On Monday, he was asked about the plan and explained that if businesses were to start to reopen some time, it would happen slowly.
"This is not going to be a rush the gates, everybody is able to suddenly reopen all at once. We have to understand that we must reopen in a way in which we are able to stimulate the economy while at the very same time ensuring that we contain the spread of COVID-19," Gov. Abbott said.
The details of the plan are not known yet but are expected to be released this week. The governor also said he intends to take advice from the medical community.
“The Texas Public Health Coalition stands by Gov. Abbott in calling for a gradual approach to reopening the Texas economy based on public health and the latest science," the group said in a press release.
On Tuesday, Dr. John Carlo, the chair of the coalition, said it should all happen slowly.
"I think we all have to envision a layering or an approach where we slowly open things up, see how things go and then make a decision. And unfortunately, you know, if the case rates start returning, we may have to go back and, you know, tighten up our physical distancing measures," Dr. Carlo said. "We have to have adequate testing for coronavirus. You know, if we don't know who is sick or who's potentially sick or who is recovered, we're not going to be able to make good decisions."
Cindy Zolnierek, a registered nurse and the CEO of the Texas Nurses Association, told KVUE that while a gradual process of re-opening is supported, there has to be a balance between the economy and public health concerns.
"We want to be carefully monitoring to make sure that the pattern remains and we're not seeing an escalation. That's what you don't want to happen, is when you start to gradually allow things to open back up, that you have another surge in cases," Zolnierek said. "I think we have to continue with caution. Nurses are concerned. They're concerned about having more patients are than they’re able to take care of. They're concerned about having adequate supplies to take care of their patients."
Emergency Medicine Physician Dr. Natasha Kathuria said, as of right now, it's difficult to tell when it could be the right time to start re-opening Texas businesses.
"Right now, we have to work in the best interest of the general public. And we have not hit our peak yet in Texas and not in Austin. And I think we just need to be really cautious of when we open up the doors, because ... we don't know how the public will take even just a little bit of reopening," Dr. Kathuria said. "I think in the upcoming week, we'll see how things progress and then they can, you know, make some more educated decisions on how to slowly open the economy. But I do think they need to be very cognizant of human behavior."
Craig Enoch, the Austin Chamber of Commerce Board Chair, said they are in the process of listening, paying attention to and offering advice on how the plan might work moving forward.
"The whole point of the slow opening is to take baby steps to see what the impact will be.
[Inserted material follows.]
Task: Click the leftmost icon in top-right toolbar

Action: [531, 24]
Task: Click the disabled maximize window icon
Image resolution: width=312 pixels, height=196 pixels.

Now, I think you have to recognize, just like the flu and other viruses that float in our society, they will come around again," Enoch said. "I do think people, as they start moving forward, they've gotten used to the fact that this is important to protect lives, to protect our neighbors. And I do think we'll see them starting to move slowly back out there ... And after all, we've got to rely on each individual citizen to make the right decision. I think the vast majority will do so."
Gov. Abbott is expected to announce the plan to eventually reopen Texas businesses on Friday, April 17.